Heigenbrücken lies on the Aschaffenburg-Würzburg long-distance railway line of the Main-Spessart railway.

The old Heigenbrücken railway station lies just east of the top-most tunnel, the Schwarzkopftunnel (built in 1854), which also appears in the municipality's arms. From a railway signalling point of view, the old 925 m-long Schwarzkopftunnel was part of Heigenbrücken railway station. This peculiarity stems from a pushing operation, undertaken until 2017, between Laufach and Heigenbrücken. Heavy goods trains came to a stop at Laufach station, where a helper locomotive joined the train's tail end to help the train's main locomotive get the train up the Spessart Ramp, which reached a steepness of 1:47 (some 21‰). The tunnel itself was built with no gradients to speak of. Just before the tunnel portal, the helper locomotive left the goods train, which by then had covered the steepest gradient and continued on its way southeastwards. So that the helper locomotive did not need to go through the tunnel and into the passenger transport complex (which would lead to disruption of normal operations), the tracks at the Aschaffenburg (that is to say, far) end of the tunnel were arranged in a way that allowed it to cross over to the other track and travel back to Laufach. The points needed for this also belonged to the Heigenbrücken signal box, meaning that the old Heigenbrücken station formally stretched right through the tunnel.

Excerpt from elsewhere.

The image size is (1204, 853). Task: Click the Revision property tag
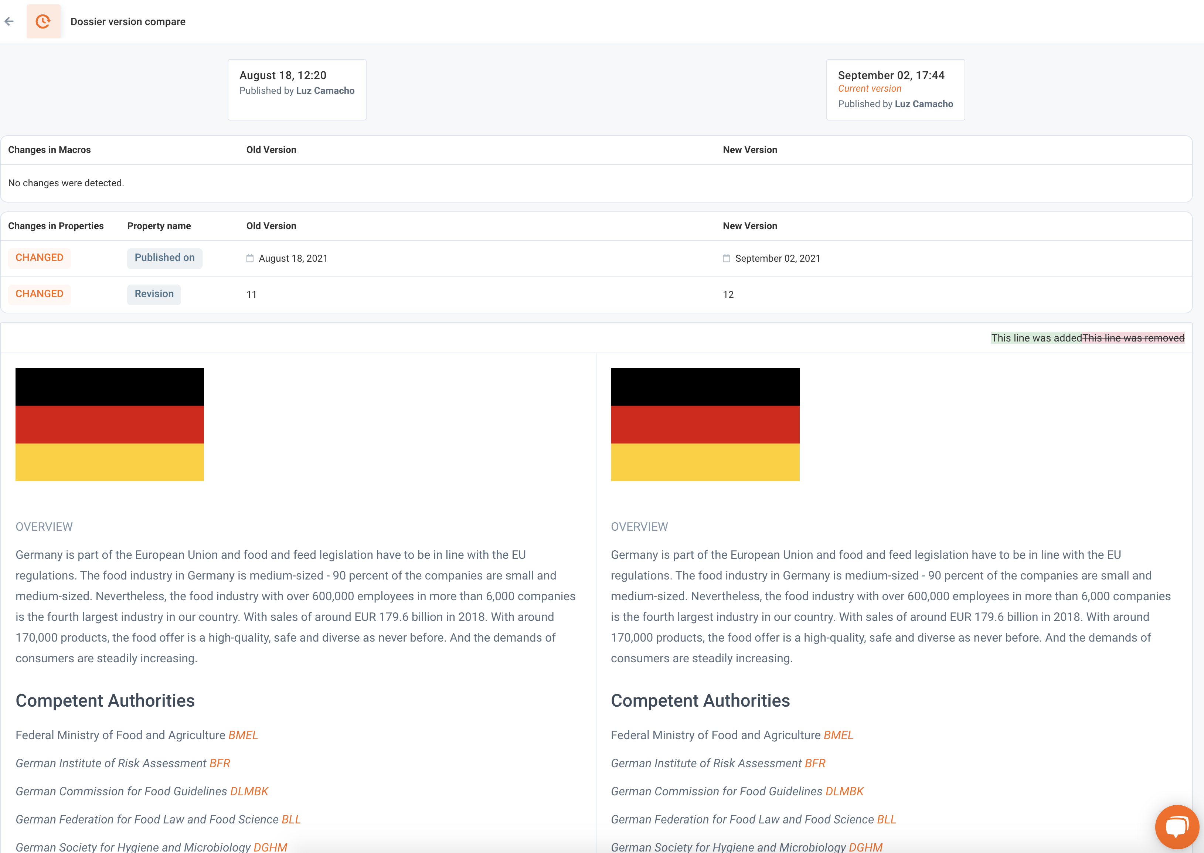point(154,294)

In June 2017, after four years of construction and at a cost of approximately €450 million, the track between Laufach and Heigenbrücken was moved and four new tunnels replaced the Schwarzkopftunnel. This realignment of the route necessitated the construction of a new stop for Heigenbrücken, replacing the old station to the west of the town center. The new stop, called Haltepunkt Heigenbrücken, is located to the east of the town center, consisting of a two-track island platform, adjacent to the eastern portals of the Falkenbergtunnel. It features a number of improvements, including higher platforms, LED lighting, a passageway under track one, a wheelchair/stroller accessible ramp and more. The first trains stopped/passed on 15 June 2017.

In addition to the Falkenbergtunnel (approximately 2600 m, making it the longest tunnel in the group), there is the Hirschbergtunnel (525 m, north tunnel, 375 m, south tunnel) Metzbergtunnel (629 m), Haintunnel (745 m). The new tunnels feature a number of new safety features including a powerful fire suppression system. Trains have been allowed to double their speed through the new tunnels from the previous speed limit of 70 km/h (43 mph) to 140 km/h (87 mph). Pushing operations for freight trains ceased when the new tunnels went into service.

All tracks and railway infrastructure leading to the closed Schwarzkopftunnel have been removed and the tunnel itself will be filled in. The tunnel exit with two carved lions is a protected monument and will be preserved. The newly reclaimed land of the old railway will be put to mixed residential/commercial use.

There is also limited bus service to and from Heigenbrücken.

St2317 connects Heigenbrücken to Bundesstrasse 26 (Aschaffenburg to Lohr).

==Education==
The following institutions are to be found in Heigenbrücken (as at 1999):
- Kindergartens: 100 kindergarten places with 79 children.
- Elementary school: 1 with 17 teachers and 312 pupils.